*EXERCISE DETAILS:* The answer should consist of all the records, written out word for word.

*Collected data entries:*
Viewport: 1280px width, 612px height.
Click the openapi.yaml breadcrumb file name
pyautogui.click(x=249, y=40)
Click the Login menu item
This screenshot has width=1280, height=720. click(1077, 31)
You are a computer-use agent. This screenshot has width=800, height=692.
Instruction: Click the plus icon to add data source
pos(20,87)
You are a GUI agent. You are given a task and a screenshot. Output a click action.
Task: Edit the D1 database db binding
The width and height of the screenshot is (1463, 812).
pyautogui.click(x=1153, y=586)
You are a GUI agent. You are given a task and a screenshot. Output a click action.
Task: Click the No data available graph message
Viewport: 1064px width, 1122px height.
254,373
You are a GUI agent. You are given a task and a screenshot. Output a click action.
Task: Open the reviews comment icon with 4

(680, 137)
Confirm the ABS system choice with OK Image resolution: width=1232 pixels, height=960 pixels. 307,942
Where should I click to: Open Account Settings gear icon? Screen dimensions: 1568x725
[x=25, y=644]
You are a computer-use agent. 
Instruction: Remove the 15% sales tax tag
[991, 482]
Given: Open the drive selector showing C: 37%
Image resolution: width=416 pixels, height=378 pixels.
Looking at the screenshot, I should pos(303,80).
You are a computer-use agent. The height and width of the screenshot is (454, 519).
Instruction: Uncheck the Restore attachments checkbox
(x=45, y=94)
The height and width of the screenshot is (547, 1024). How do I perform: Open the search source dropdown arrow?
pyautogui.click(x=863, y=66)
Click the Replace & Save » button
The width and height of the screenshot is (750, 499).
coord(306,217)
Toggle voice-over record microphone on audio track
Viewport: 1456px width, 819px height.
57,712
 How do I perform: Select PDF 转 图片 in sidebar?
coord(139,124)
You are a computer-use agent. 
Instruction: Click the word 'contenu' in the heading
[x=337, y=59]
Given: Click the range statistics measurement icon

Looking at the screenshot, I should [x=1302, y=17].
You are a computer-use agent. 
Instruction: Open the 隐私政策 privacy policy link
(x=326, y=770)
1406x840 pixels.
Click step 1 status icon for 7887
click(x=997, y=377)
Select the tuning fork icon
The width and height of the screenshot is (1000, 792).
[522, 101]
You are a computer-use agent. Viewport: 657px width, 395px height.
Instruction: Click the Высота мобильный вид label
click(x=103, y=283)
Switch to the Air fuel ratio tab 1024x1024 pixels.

*ANSWER:*
Viewport: 1280px width, 612px height.
Click the openapi.yaml breadcrumb file name
pyautogui.click(x=249, y=40)
Click the Login menu item
This screenshot has width=1280, height=720. click(1077, 31)
You are a computer-use agent. This screenshot has width=800, height=692.
Instruction: Click the plus icon to add data source
pos(20,87)
You are a GUI agent. You are given a task and a screenshot. Output a click action.
Task: Edit the D1 database db binding
The width and height of the screenshot is (1463, 812).
pyautogui.click(x=1153, y=586)
You are a GUI agent. You are given a task and a screenshot. Output a click action.
Task: Click the No data available graph message
Viewport: 1064px width, 1122px height.
254,373
You are a GUI agent. You are given a task and a screenshot. Output a click action.
Task: Open the reviews comment icon with 4

(680, 137)
Confirm the ABS system choice with OK Image resolution: width=1232 pixels, height=960 pixels. 307,942
Where should I click to: Open Account Settings gear icon? Screen dimensions: 1568x725
[x=25, y=644]
You are a computer-use agent. 
Instruction: Remove the 15% sales tax tag
[991, 482]
Given: Open the drive selector showing C: 37%
Image resolution: width=416 pixels, height=378 pixels.
Looking at the screenshot, I should pos(303,80).
You are a computer-use agent. The height and width of the screenshot is (454, 519).
Instruction: Uncheck the Restore attachments checkbox
(x=45, y=94)
The height and width of the screenshot is (547, 1024). How do I perform: Open the search source dropdown arrow?
pyautogui.click(x=863, y=66)
Click the Replace & Save » button
The width and height of the screenshot is (750, 499).
coord(306,217)
Toggle voice-over record microphone on audio track
Viewport: 1456px width, 819px height.
57,712
 How do I perform: Select PDF 转 图片 in sidebar?
coord(139,124)
You are a computer-use agent. 
Instruction: Click the word 'contenu' in the heading
[x=337, y=59]
Given: Click the range statistics measurement icon

Looking at the screenshot, I should [x=1302, y=17].
You are a computer-use agent. 
Instruction: Open the 隐私政策 privacy policy link
(x=326, y=770)
1406x840 pixels.
Click step 1 status icon for 7887
click(x=997, y=377)
Select the tuning fork icon
The width and height of the screenshot is (1000, 792).
[522, 101]
You are a computer-use agent. Viewport: 657px width, 395px height.
Instruction: Click the Высота мобильный вид label
click(x=103, y=283)
Switch to the Air fuel ratio tab 1024x1024 pixels.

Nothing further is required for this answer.